As an effective information transmitting way, line charts are widely used in many different sources (i.e. books, research papers, reports, newspapers) to visualize mathematical functions, to represent statistics datum and to gain a better understanding of changes. Line charts can provide additional information, may not be mentioned in the text, to allow readers to make their own inferences. However, the information given in line charts cannot automatically interpretable by the machines since they are generally in raster image format. Therefore, an intelligent model should be developed to be able to automatically classify and interpret insights presented in line chart images. Based on this motivation, in this study, we fundamentally focus on line chart classification which is formed as a multi-label classification task. Multi-label classification is concerned with a collection of training samples where each sample is assigned with several labels. In this study, the class labels are organized in the form of trend property (increasing or decreasing) and functional property (linear or exponential). We selected these properties because an essential stage in line chart image interpretation is to identify the trend and functional properties. However, classifying line chart images is a difficult task itself, due to the wild variety of chart styles.

In this paper, we propose a convolutional neural network (CNN) architecture to build a multi-label classifier that categorizes line chart images according to their characteristics. As a data preprocessing step, the Canny edge detection method was applied to decrease the training time and prevent the overfitting of the learning process. In addition, this paper presents the comparison of two multi-label classification approaches for line chart categorization: label powerset (LP) and binary relevance (BR) approaches.

In the experimental studies, the LP-CNN and BR-CNN methods were compared in terms of many different performance evaluation metrics such as accuracy, precision, recall, and F1-Score. While the training set consists of computer-generated line chart images, the benchmark test set is a collection of real-world line chart images, mainly obtained via Google image search. Both training and test sets are exactly balanced, so we have the same number of line chart images for each class. The experimental studies showed that the proposed LP-CNN model achieved 93.75% accuracy on the test set, which contains real-world line chart images. Hence, the constructed model can be effectively employed for classifying multi-labeled line chart images based on their characteristics with high accuracies.

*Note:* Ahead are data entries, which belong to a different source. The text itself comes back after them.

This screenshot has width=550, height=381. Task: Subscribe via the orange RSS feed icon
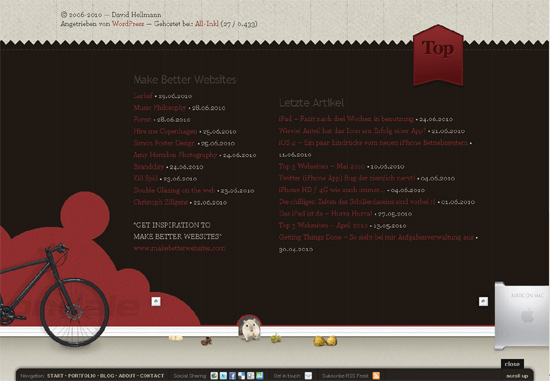(x=376, y=376)
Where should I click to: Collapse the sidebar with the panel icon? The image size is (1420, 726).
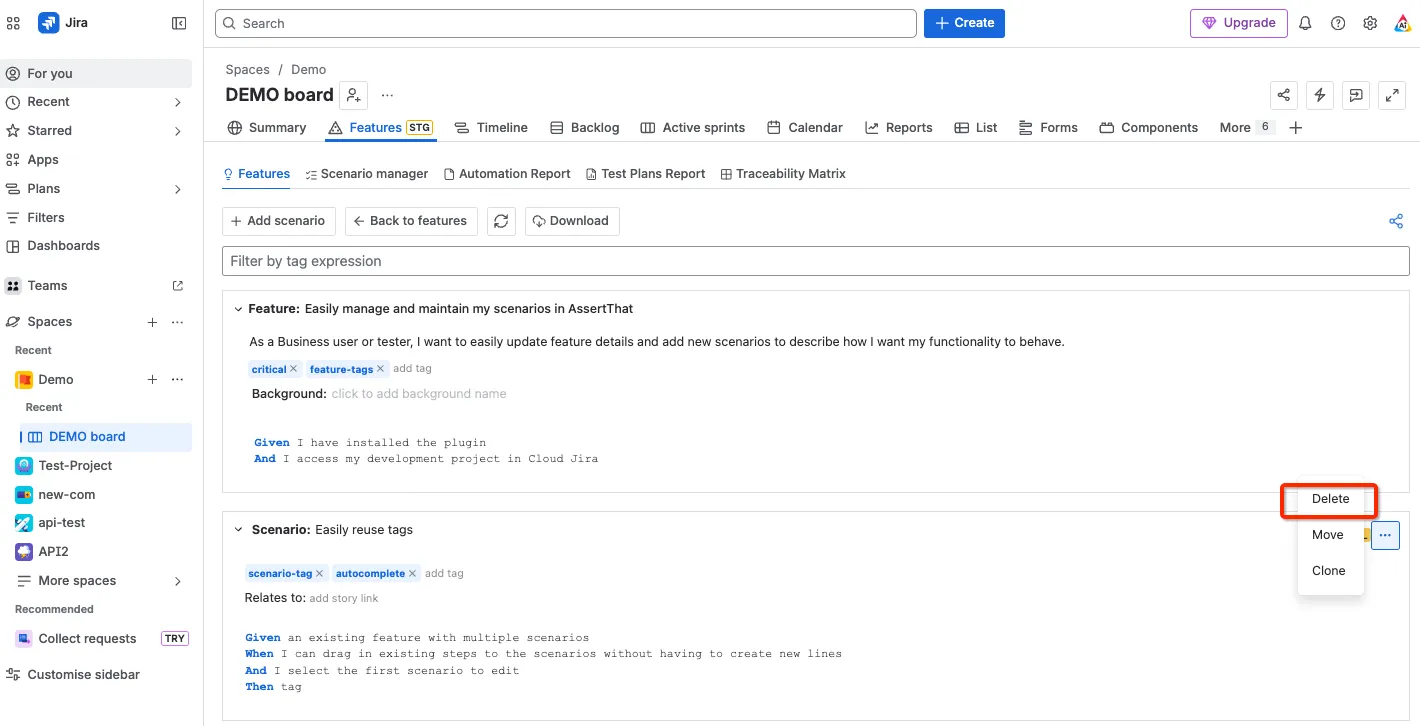pos(179,23)
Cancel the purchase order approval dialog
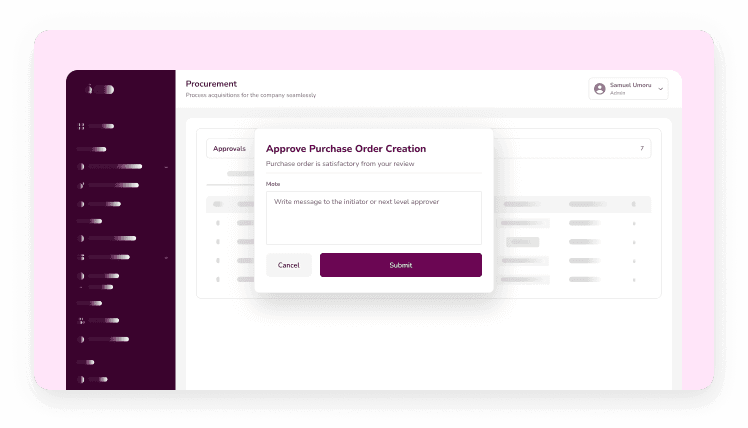748x428 pixels. pos(288,265)
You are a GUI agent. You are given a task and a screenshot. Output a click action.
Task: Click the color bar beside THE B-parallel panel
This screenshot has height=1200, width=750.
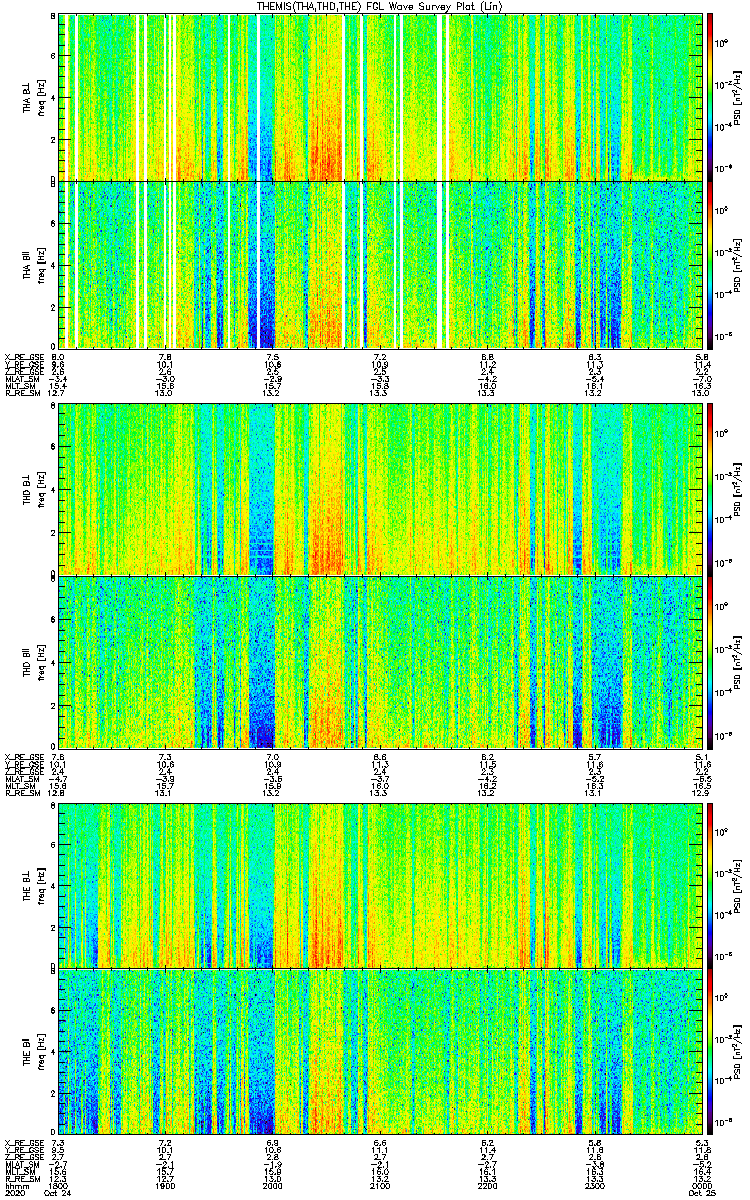point(711,1052)
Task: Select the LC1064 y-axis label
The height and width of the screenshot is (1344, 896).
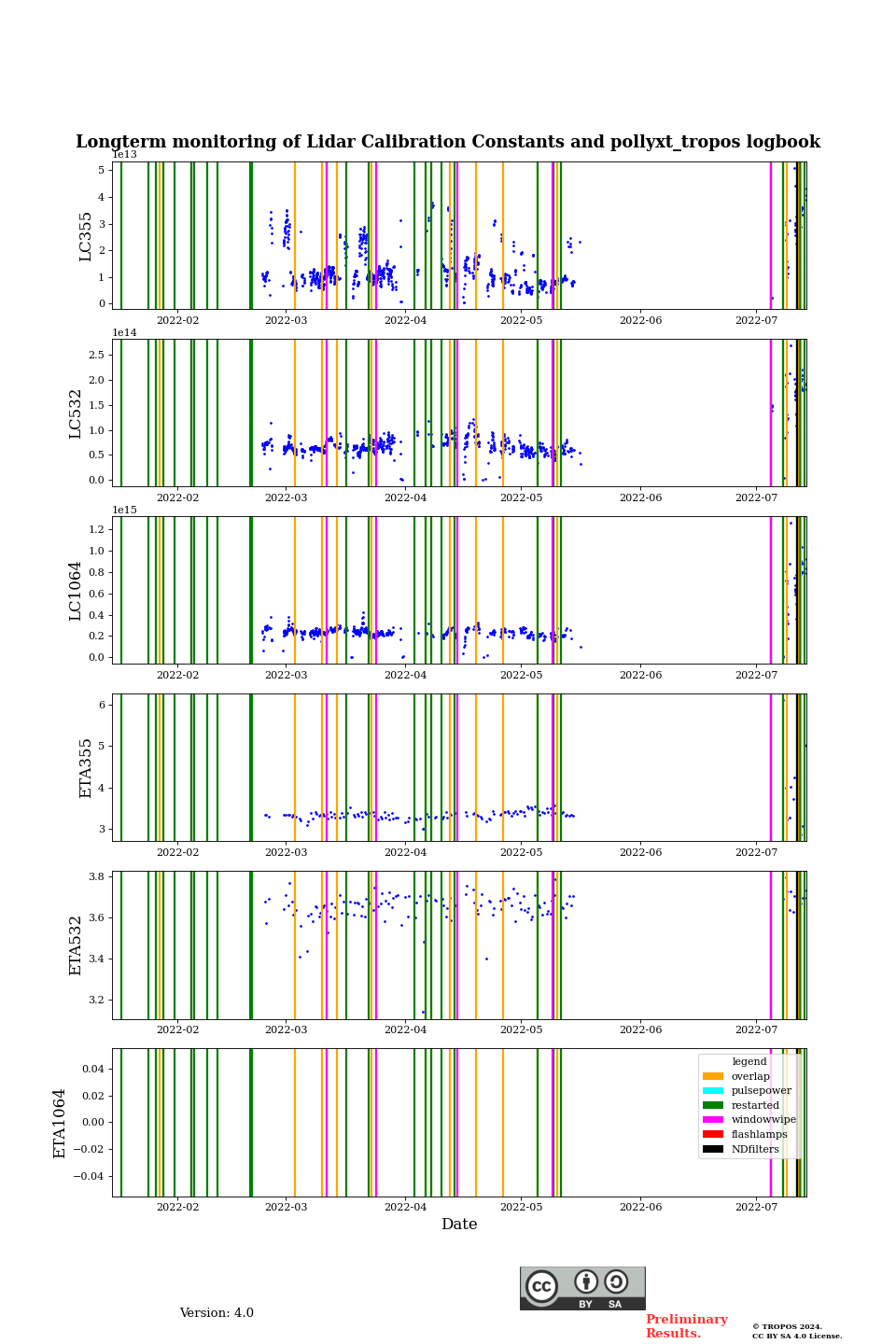Action: coord(76,591)
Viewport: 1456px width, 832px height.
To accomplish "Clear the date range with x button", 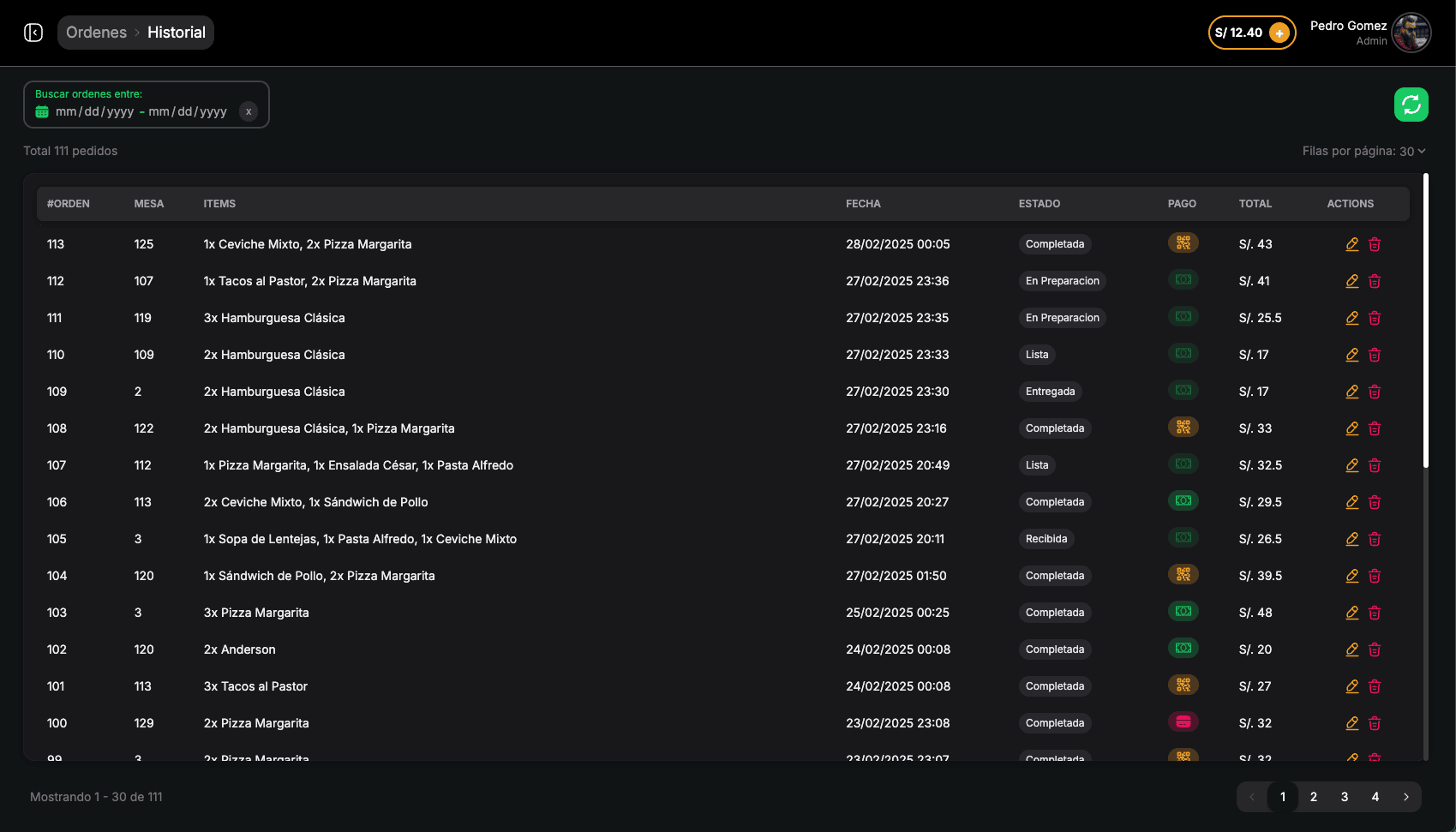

In the future, more effort may be put to handle more complex line charts such as 3D charts and multiple series charts. In addition to linear and exponential shaped line charts, other different forms may be added, i.e. sinusoidal shaped charts. Line charts with changing trends, for example, a linear chart starting with an increase followed by a decrease, can also be inspected. In addition to LP and BR, other existing multi-label classification approaches such as classifier chains can be applied to extend the work. Furthermore, more attention can be given to the data preprocessing step, such as employing feature selection and feature weighting strategy.